### EXERCISE DIRECTIONS
For every entry below, retype it exactly as it reads.

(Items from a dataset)
· · ·

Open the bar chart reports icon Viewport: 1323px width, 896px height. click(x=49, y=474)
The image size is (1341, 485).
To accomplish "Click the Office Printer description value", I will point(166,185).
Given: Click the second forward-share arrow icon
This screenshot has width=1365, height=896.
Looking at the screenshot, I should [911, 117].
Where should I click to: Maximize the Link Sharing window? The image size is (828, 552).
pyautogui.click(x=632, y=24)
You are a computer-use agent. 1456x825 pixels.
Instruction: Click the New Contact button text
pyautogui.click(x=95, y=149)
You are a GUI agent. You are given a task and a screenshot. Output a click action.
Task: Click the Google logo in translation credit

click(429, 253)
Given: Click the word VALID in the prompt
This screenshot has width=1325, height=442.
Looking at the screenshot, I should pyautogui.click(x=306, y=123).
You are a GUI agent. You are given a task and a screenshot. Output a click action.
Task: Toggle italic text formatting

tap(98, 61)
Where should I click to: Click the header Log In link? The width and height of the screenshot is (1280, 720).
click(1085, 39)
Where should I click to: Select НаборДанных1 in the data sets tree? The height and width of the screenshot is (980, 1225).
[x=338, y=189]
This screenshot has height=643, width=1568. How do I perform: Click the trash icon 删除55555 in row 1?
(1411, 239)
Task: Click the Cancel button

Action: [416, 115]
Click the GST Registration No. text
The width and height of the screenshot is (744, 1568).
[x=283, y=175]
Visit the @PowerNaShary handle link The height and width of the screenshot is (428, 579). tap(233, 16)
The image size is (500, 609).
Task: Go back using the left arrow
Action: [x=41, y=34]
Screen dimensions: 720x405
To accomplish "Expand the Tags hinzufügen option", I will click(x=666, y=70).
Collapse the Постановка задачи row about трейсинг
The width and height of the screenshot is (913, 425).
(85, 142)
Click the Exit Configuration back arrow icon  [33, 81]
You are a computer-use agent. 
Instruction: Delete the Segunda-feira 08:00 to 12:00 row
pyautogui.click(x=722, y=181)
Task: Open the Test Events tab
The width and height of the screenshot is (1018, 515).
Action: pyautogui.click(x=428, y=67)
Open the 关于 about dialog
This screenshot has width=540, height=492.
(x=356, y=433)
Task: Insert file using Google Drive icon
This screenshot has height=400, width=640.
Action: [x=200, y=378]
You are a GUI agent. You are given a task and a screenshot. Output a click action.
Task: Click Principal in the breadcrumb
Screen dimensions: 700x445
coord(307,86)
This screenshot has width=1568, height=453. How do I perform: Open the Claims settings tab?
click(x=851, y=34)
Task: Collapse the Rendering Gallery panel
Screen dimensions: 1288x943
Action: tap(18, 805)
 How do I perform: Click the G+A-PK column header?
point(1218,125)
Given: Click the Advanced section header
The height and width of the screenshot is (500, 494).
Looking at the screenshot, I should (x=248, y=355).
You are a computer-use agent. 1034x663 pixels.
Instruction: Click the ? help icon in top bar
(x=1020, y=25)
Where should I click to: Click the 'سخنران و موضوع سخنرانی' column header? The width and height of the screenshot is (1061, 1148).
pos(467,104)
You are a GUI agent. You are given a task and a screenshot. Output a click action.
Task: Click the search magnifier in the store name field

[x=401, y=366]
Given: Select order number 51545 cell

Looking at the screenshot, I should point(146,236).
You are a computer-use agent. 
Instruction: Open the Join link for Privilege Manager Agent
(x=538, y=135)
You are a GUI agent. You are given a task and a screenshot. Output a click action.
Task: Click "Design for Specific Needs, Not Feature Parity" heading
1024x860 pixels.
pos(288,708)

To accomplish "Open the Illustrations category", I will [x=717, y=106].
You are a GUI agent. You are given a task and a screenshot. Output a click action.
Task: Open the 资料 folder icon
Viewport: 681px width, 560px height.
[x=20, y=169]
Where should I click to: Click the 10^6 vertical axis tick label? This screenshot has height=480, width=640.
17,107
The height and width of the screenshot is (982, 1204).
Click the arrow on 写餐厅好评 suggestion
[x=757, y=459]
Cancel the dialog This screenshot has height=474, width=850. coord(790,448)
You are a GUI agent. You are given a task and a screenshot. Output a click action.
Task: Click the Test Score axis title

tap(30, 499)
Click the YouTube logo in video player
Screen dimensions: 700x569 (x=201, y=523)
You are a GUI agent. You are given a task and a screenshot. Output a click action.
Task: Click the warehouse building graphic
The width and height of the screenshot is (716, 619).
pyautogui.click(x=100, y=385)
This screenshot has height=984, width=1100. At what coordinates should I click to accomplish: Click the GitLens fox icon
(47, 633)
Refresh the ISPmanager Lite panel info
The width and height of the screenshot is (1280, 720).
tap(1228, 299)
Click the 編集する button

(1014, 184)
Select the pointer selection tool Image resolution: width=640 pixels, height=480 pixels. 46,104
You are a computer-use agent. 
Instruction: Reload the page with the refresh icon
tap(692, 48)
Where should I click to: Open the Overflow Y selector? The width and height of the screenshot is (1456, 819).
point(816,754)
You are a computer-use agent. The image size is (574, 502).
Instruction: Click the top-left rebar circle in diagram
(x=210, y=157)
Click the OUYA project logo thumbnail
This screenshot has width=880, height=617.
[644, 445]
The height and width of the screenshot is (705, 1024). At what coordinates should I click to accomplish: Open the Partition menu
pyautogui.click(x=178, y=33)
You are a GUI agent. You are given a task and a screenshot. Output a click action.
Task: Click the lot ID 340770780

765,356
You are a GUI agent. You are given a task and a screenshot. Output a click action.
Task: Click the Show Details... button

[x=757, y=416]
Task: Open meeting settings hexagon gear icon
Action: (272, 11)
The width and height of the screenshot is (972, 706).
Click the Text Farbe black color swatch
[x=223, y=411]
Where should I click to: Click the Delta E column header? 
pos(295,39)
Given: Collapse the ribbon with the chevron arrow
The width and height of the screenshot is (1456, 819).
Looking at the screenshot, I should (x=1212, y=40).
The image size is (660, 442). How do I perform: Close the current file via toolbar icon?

· · ·

### WRITTEN ANSWER
Open the bar chart reports icon Viewport: 1323px width, 896px height. click(x=49, y=474)
The image size is (1341, 485).
To accomplish "Click the Office Printer description value", I will point(166,185).
Given: Click the second forward-share arrow icon
This screenshot has width=1365, height=896.
Looking at the screenshot, I should [911, 117].
Where should I click to: Maximize the Link Sharing window? The image size is (828, 552).
pyautogui.click(x=632, y=24)
You are a computer-use agent. 1456x825 pixels.
Instruction: Click the New Contact button text
pyautogui.click(x=95, y=149)
You are a GUI agent. You are given a task and a screenshot. Output a click action.
Task: Click the Google logo in translation credit

click(429, 253)
Given: Click the word VALID in the prompt
This screenshot has width=1325, height=442.
Looking at the screenshot, I should pyautogui.click(x=306, y=123).
You are a GUI agent. You are given a task and a screenshot. Output a click action.
Task: Toggle italic text formatting

tap(98, 61)
Where should I click to: Click the header Log In link? The width and height of the screenshot is (1280, 720).
click(1085, 39)
Where should I click to: Select НаборДанных1 in the data sets tree? The height and width of the screenshot is (980, 1225).
[x=338, y=189]
This screenshot has height=643, width=1568. How do I perform: Click the trash icon 删除55555 in row 1?
(1411, 239)
Task: Click the Cancel button

Action: [416, 115]
Click the GST Registration No. text
The width and height of the screenshot is (744, 1568).
[x=283, y=175]
Visit the @PowerNaShary handle link The height and width of the screenshot is (428, 579). tap(233, 16)
The image size is (500, 609).
Task: Go back using the left arrow
Action: [x=41, y=34]
Screen dimensions: 720x405
To accomplish "Expand the Tags hinzufügen option", I will click(x=666, y=70).
Collapse the Постановка задачи row about трейсинг
The width and height of the screenshot is (913, 425).
(85, 142)
Click the Exit Configuration back arrow icon  [33, 81]
You are a computer-use agent. 
Instruction: Delete the Segunda-feira 08:00 to 12:00 row
pyautogui.click(x=722, y=181)
Task: Open the Test Events tab
The width and height of the screenshot is (1018, 515).
Action: pyautogui.click(x=428, y=67)
Open the 关于 about dialog
This screenshot has width=540, height=492.
(x=356, y=433)
Task: Insert file using Google Drive icon
This screenshot has height=400, width=640.
Action: [x=200, y=378]
You are a GUI agent. You are given a task and a screenshot. Output a click action.
Task: Click Principal in the breadcrumb
Screen dimensions: 700x445
coord(307,86)
This screenshot has width=1568, height=453. How do I perform: Open the Claims settings tab?
click(x=851, y=34)
Task: Collapse the Rendering Gallery panel
Screen dimensions: 1288x943
Action: tap(18, 805)
 How do I perform: Click the G+A-PK column header?
point(1218,125)
Given: Click the Advanced section header
The height and width of the screenshot is (500, 494).
Looking at the screenshot, I should (x=248, y=355).
You are a computer-use agent. 1034x663 pixels.
Instruction: Click the ? help icon in top bar
(x=1020, y=25)
Where should I click to: Click the 'سخنران و موضوع سخنرانی' column header? The width and height of the screenshot is (1061, 1148).
pos(467,104)
You are a GUI agent. You are given a task and a screenshot. Output a click action.
Task: Click the search magnifier in the store name field

[x=401, y=366]
Given: Select order number 51545 cell

Looking at the screenshot, I should point(146,236).
You are a computer-use agent. 
Instruction: Open the Join link for Privilege Manager Agent
(x=538, y=135)
You are a GUI agent. You are given a task and a screenshot. Output a click action.
Task: Click "Design for Specific Needs, Not Feature Parity" heading
1024x860 pixels.
pos(288,708)

To accomplish "Open the Illustrations category", I will [x=717, y=106].
You are a GUI agent. You are given a task and a screenshot. Output a click action.
Task: Open the 资料 folder icon
Viewport: 681px width, 560px height.
[x=20, y=169]
Where should I click to: Click the 10^6 vertical axis tick label? This screenshot has height=480, width=640.
17,107
The height and width of the screenshot is (982, 1204).
Click the arrow on 写餐厅好评 suggestion
[x=757, y=459]
Cancel the dialog This screenshot has height=474, width=850. coord(790,448)
You are a GUI agent. You are given a task and a screenshot. Output a click action.
Task: Click the Test Score axis title

tap(30, 499)
Click the YouTube logo in video player
Screen dimensions: 700x569 (x=201, y=523)
You are a GUI agent. You are given a task and a screenshot. Output a click action.
Task: Click the warehouse building graphic
The width and height of the screenshot is (716, 619).
pyautogui.click(x=100, y=385)
This screenshot has height=984, width=1100. At what coordinates should I click to accomplish: Click the GitLens fox icon
(47, 633)
Refresh the ISPmanager Lite panel info
The width and height of the screenshot is (1280, 720).
tap(1228, 299)
Click the 編集する button

(1014, 184)
Select the pointer selection tool Image resolution: width=640 pixels, height=480 pixels. 46,104
You are a computer-use agent. 
Instruction: Reload the page with the refresh icon
tap(692, 48)
Where should I click to: Open the Overflow Y selector? The width and height of the screenshot is (1456, 819).
point(816,754)
You are a computer-use agent. The image size is (574, 502).
Instruction: Click the top-left rebar circle in diagram
(x=210, y=157)
Click the OUYA project logo thumbnail
This screenshot has width=880, height=617.
[644, 445]
The height and width of the screenshot is (705, 1024). At what coordinates should I click to accomplish: Open the Partition menu
pyautogui.click(x=178, y=33)
You are a GUI agent. You are given a task and a screenshot. Output a click action.
Task: Click the lot ID 340770780

765,356
You are a GUI agent. You are given a task and a screenshot. Output a click action.
Task: Click the Show Details... button

[x=757, y=416]
Task: Open meeting settings hexagon gear icon
Action: (272, 11)
The width and height of the screenshot is (972, 706).
Click the Text Farbe black color swatch
[x=223, y=411]
Where should I click to: Click the Delta E column header? 
pos(295,39)
Given: Collapse the ribbon with the chevron arrow
The width and height of the screenshot is (1456, 819).
Looking at the screenshot, I should (x=1212, y=40).
The image size is (660, 442). How do I perform: Close the current file via toolbar icon?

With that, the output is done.